START Page excerpt

BY ANDY ENRIGHT
Apart from the one offs like the Typhon and Speed 12, the Sagaris will probably be remembered as TVR's final flourish, their range topping showcase when the company went for a rather spectacular burton. Buying any used TVR is an activity best entered into with both eyes open, but now that there is no factory support, it's up there with running with the bulls at Pamplona; exciting and life-changing but hugely risky. Existing TVR owners will scoff at the safe option of a Porsche or BMW but a used Sagaris represents an inevitably bigger involvement.
Models Covered: (3 dr coupe 4.0 petrol)
First unveiled at the Earl's Court MPH03 motor show almost a decade to the day after the Cerbera was first displayed, the Sagaris was a TVR so aggressive it made everything that had gone before appear almost self-effacing. With wild slashes in its T350-derived bodywork and a frontal aspect so mean it made Boxsters dive for cover, the Sagaris was a riot of intriguing details. What's more, the Speed Six engine that powered it had been developed to a stage where many of its teething issues had been overcome. It made a production ready appearance at the 2004 Birmingham motor show. The Sagaris marked a new development for TVR. Rather than modifying existing road cars for racing use, this is a car that was developed with one eye on the track right from the outset. TVR stressed that the Sagaris wasn't a racing car for the road, but that racing versions would inevitably spawn from its development. Aside from the cooling ducts, there were twin bulges in the roofline to accommodate taller drivers wearing crash helmets and side exiting carbon fibre exhausts to ensure optimal airflow around that rear diffuser. TVR's flagship racing series, the Tuscan Challenge, was rebranded as the 'TVR Challenge' to allow various Blackpool-based cars, including the Sagaris, an entry ticket and the car also campaigned in various GT racing categories. As with any TVR, the Sagaris was developed on the fly. In response to customer complaints that the car bottomed out with alarming regularity on bumpy B roads, TVR raised the ride height and softened the suspension in 2006. In three years of production, the Sagaris went through three changes of exhaust system. The infamously vague 'Blackpool dyno' at first quoted the Sagaris at 406bhp, then 386bhp and finally 375bhp "in the interests of coping with variable fuel quality." Ostensibly similar cars can also feel quite different due to different differentials being fitted.

END Page excerpt

Problem to work on:
From the TVR Sagaris article, please say at which motor show the Sagaris made its production-ready appearance.

START Material provided

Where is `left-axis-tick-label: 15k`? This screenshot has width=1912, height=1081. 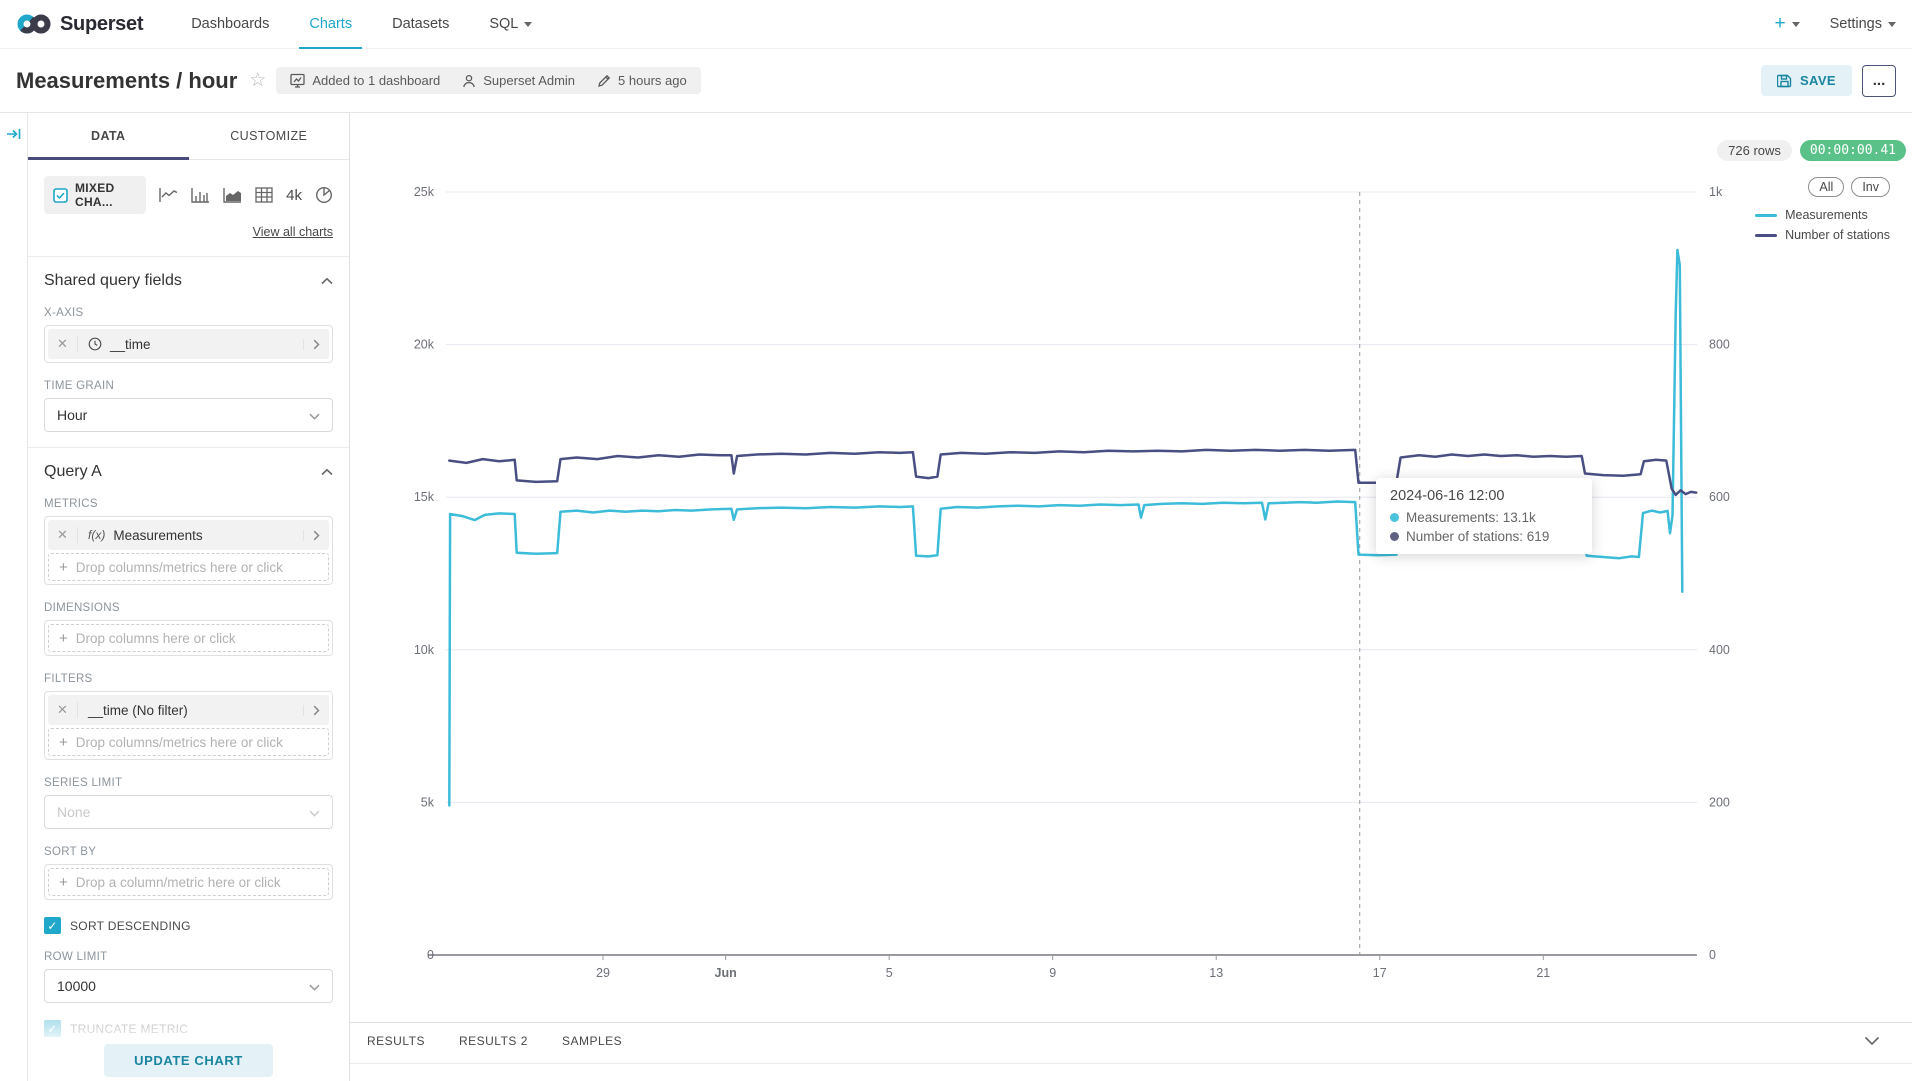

END Material provided

Your response:
The 2004 Birmingham motor show.